Saturday, November 7, 2009

No Time to Fall Back

I am not a fan of standard time. Let me confess that up front. I hate the early end to a day's daylight. Never a night owl, I'm up with the sun, or before it, and ready to close my eyes once it sets below the horizon. All that being said, one plus to standard time is that it is light and warmer one hour earlier than before the change. I put up a list post about doing a Fall foliage ride today, out in the western part of the county. I've done this ride each of the past two years. Both times, only one other rider came along. Today, no one did. The one commitment I had bailed so that he could tuck his head down in a pace line with the speedsters. I understand of course. Bike merchants sell new bikes on the premise that they will make you "faster" so people want rides where they can go "fast." Whatever that really means. My regular like minded rider was out in Vancouver this weekend, so he was on his own to find a ride.

The route came from Mike Munk's Bamacyclist web page and it's a good mix of curving, sloping rural roads.
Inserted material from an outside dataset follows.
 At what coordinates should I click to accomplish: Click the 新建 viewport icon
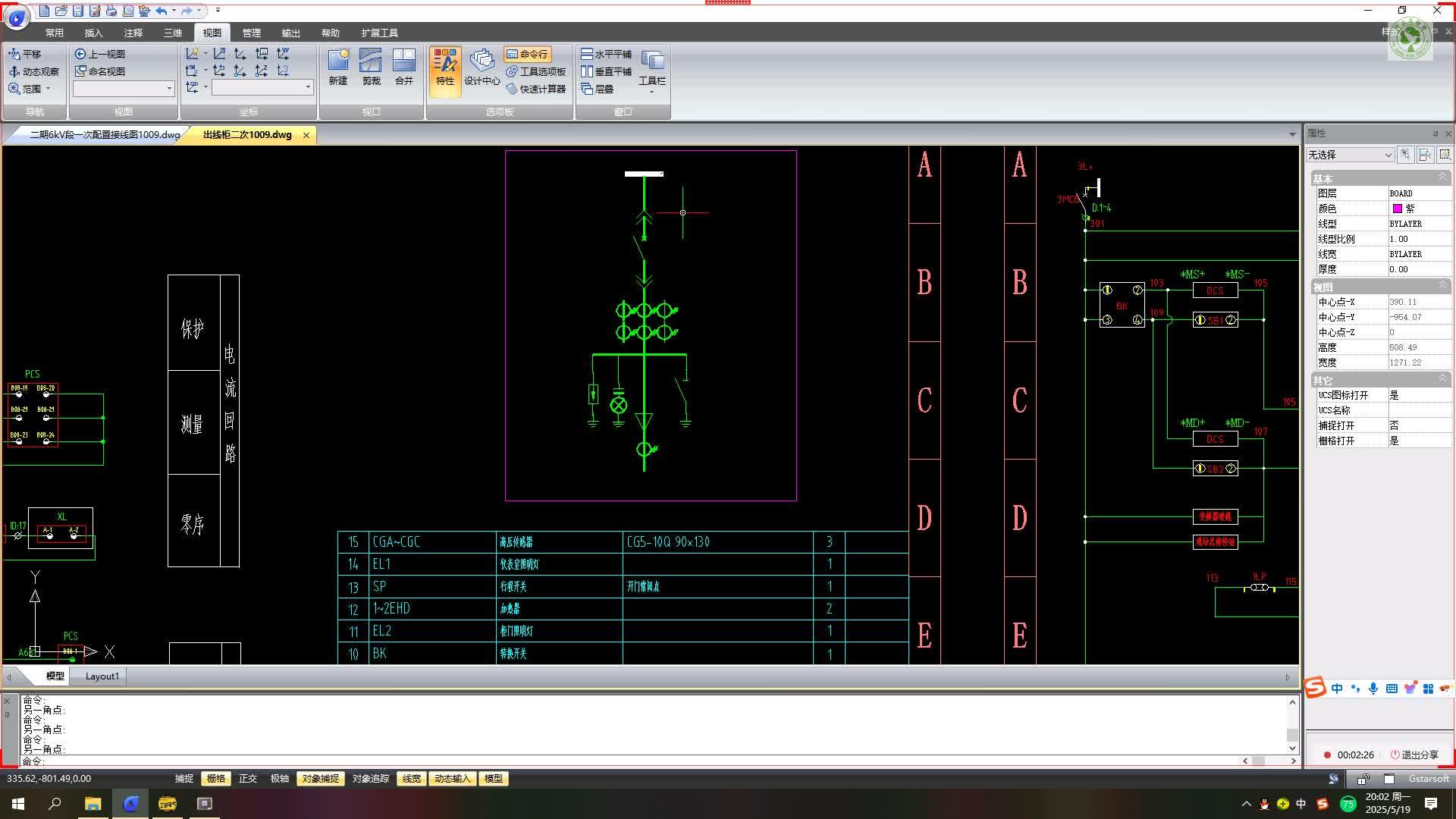(x=338, y=67)
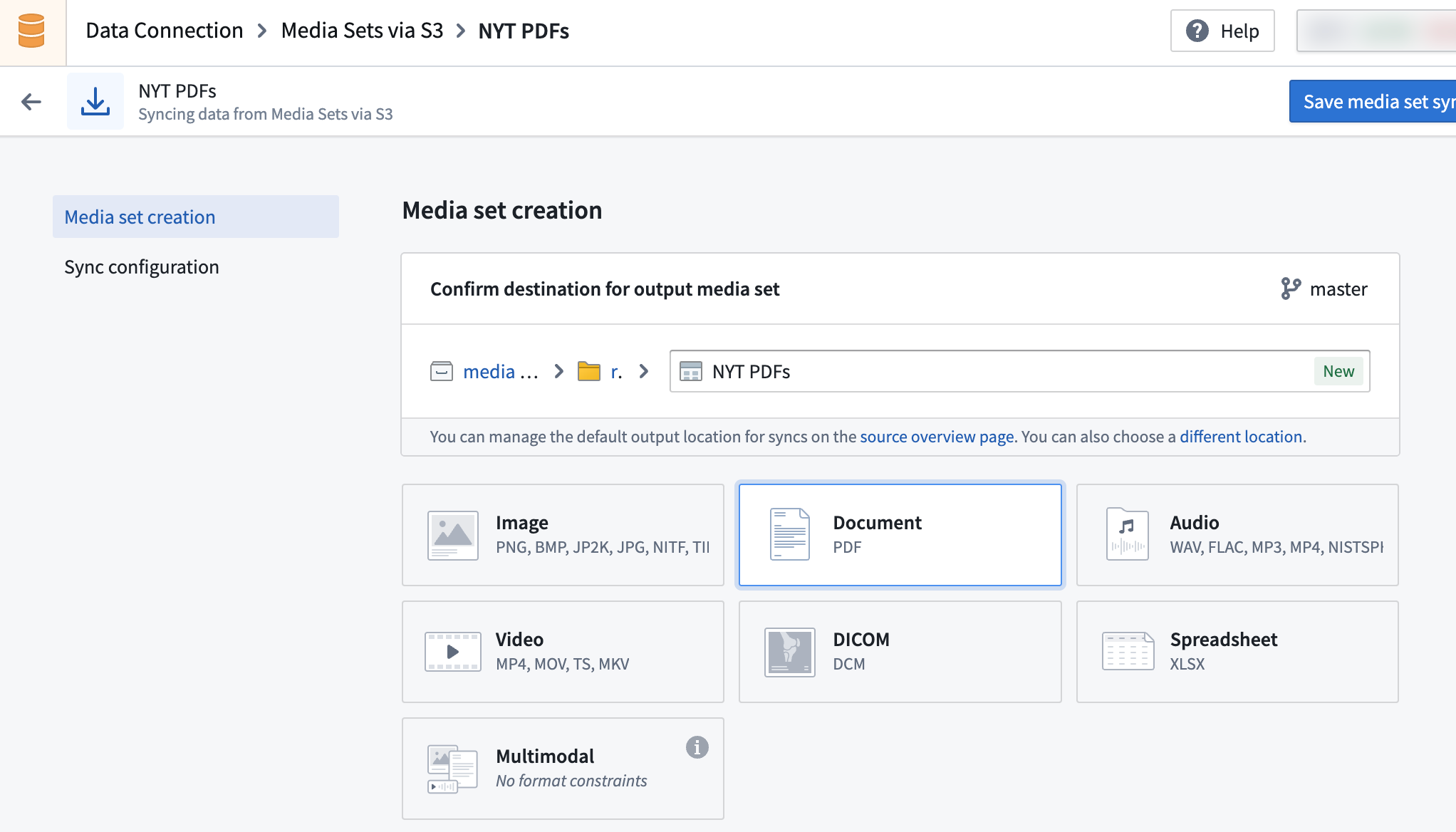Select the Spreadsheet XLSX media type
The width and height of the screenshot is (1456, 832).
[x=1237, y=651]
The ride was 54 miles long and included 2,350' of climb, with a maximum grade of about 10%. Temps ranged from 44 at the start to 72 by the end. It makes setting up a bit of a challenge. I took the Rambouillet with the smaller cogset. It currently has 37 mm Panaracer Paselas on, and these are excellent over coarse back roads, and the dirt road detours I took to get a few of the pictures. Pumped to 65 psi, they are still surprisingly quick. The slowness of the overall pace (13 mph avg) was more due to my lallygagging, looking around, and generally not being in a hurry. And 2,350' of climbing. And the 15 mile pull home into a suddenly brisker breeze.

I parked at the epicenter of life in Autaugaville, the BP gas station. It features a clean restroom and pleasant staff. I was undecided on which jacket to wear, and decided on a lighter wind shell (the Comp-Velo one) over a long sleeve wool jersey, over a wool tee shirt. Wool shorts and knee warmers below and tall wool socks (a steal at Costco! Thanks to Steven D for the lead) to close out leg coverage. I took the jacket off at the 1st rest stop, 15 miles out. I could have kept going, but Louise needed a rest. Here she is at the corner of CR 40 & CR 1. 
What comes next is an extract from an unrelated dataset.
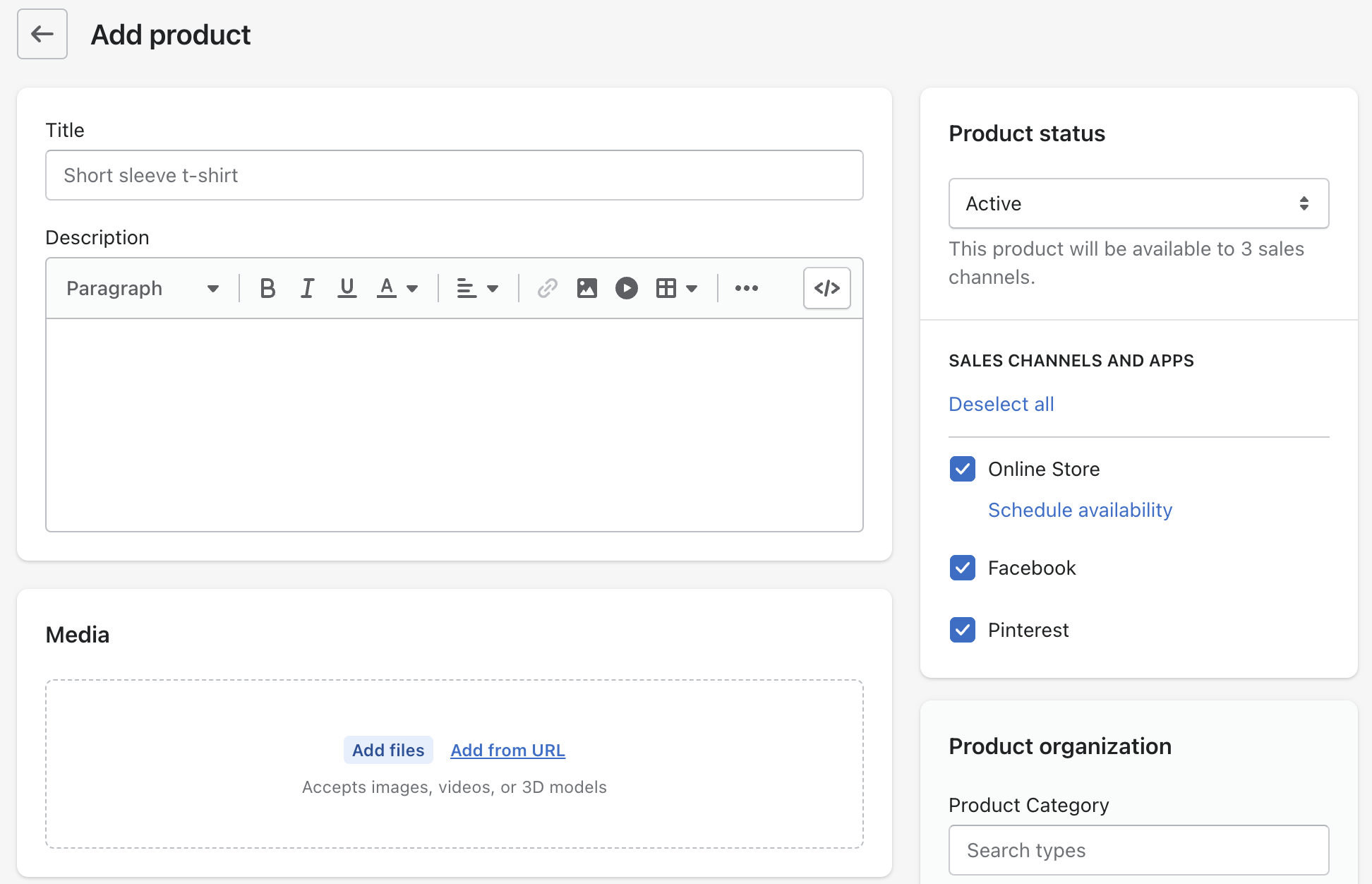Open the insert table dropdown

676,288
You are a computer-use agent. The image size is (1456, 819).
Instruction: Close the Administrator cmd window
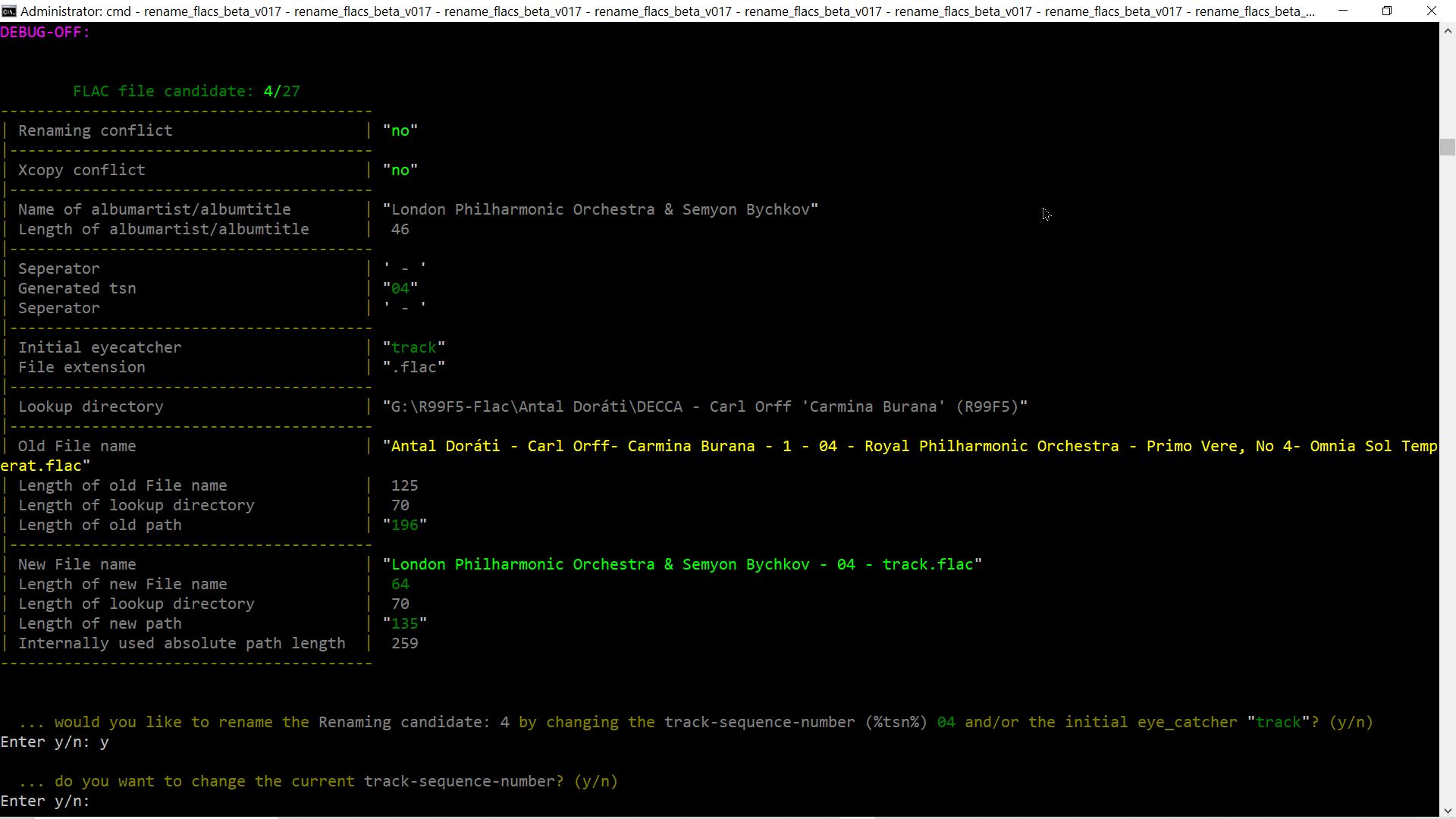point(1431,11)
The idea was that the leaves would be really pretty today. They were pretty green, pretty much, although touches of color showed up here and there.

The day was just lovely. These are two views of the same ridge. I went up and down over it several times, and the 1st shot is looking west while the second is looking back east.
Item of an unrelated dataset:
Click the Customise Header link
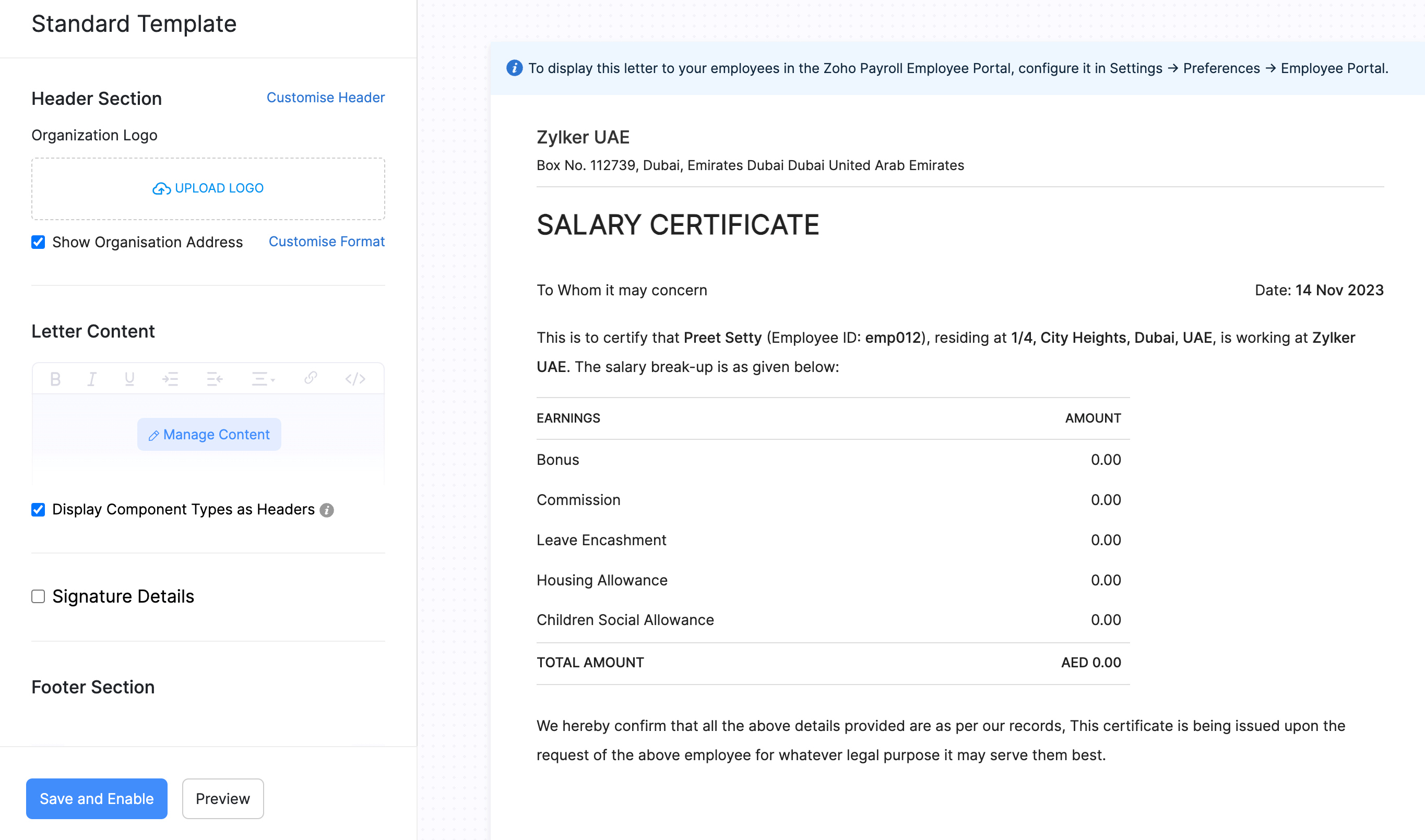(x=326, y=98)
Plenty of critters to look at. I rode with a 6 point buck for about 100 yds, while he looked for an opportunity to jump back into the woods.  Here's a 2 pointer that was not in any hurry to move.

Hawks were everywhere and other birds too. The only dogs I met were black Labradors. If you know labs, you know they were not a threat. People waved, but mostly I saw no one else, and very few cars. I ducked down to Steele Landing to use the restroom there, and the lot was full of pickup trucks with empty boat trailers. No people though.

Most of the day I kept running a Seals & Croft melody though my head, "We may never pass this way again." You know, the refrain part that goes, "and all the years will come and go, take us UP, always UP."  Here I am near the crest of yet another hill.

Up, always up!

Okay. sometimes i DID go downhill. It was fast and sweet and cold. Pretty too.

The fields were busy today. Peanuts are being worked and so is cotton. Here I rode down to a cotton processor to snap a picture of the bike and the bale, both in the same shade of blue.

This was just before the stop at the Statesville store.Statesville is in our county but is closer to Selma. Prattville was once the world leader in cotton gin manufacturing. Both cotton and cotton gins have declined here in Alabama over the years, replaced by industries like aerospace engineering and automobile manufacturing.

It was a good workout of a ride, despite the sedate approach I took. I needed the work and enjoyed the saddle time. Hope to ride tomorrow after church as well, but it will be a shorter cruise in any event.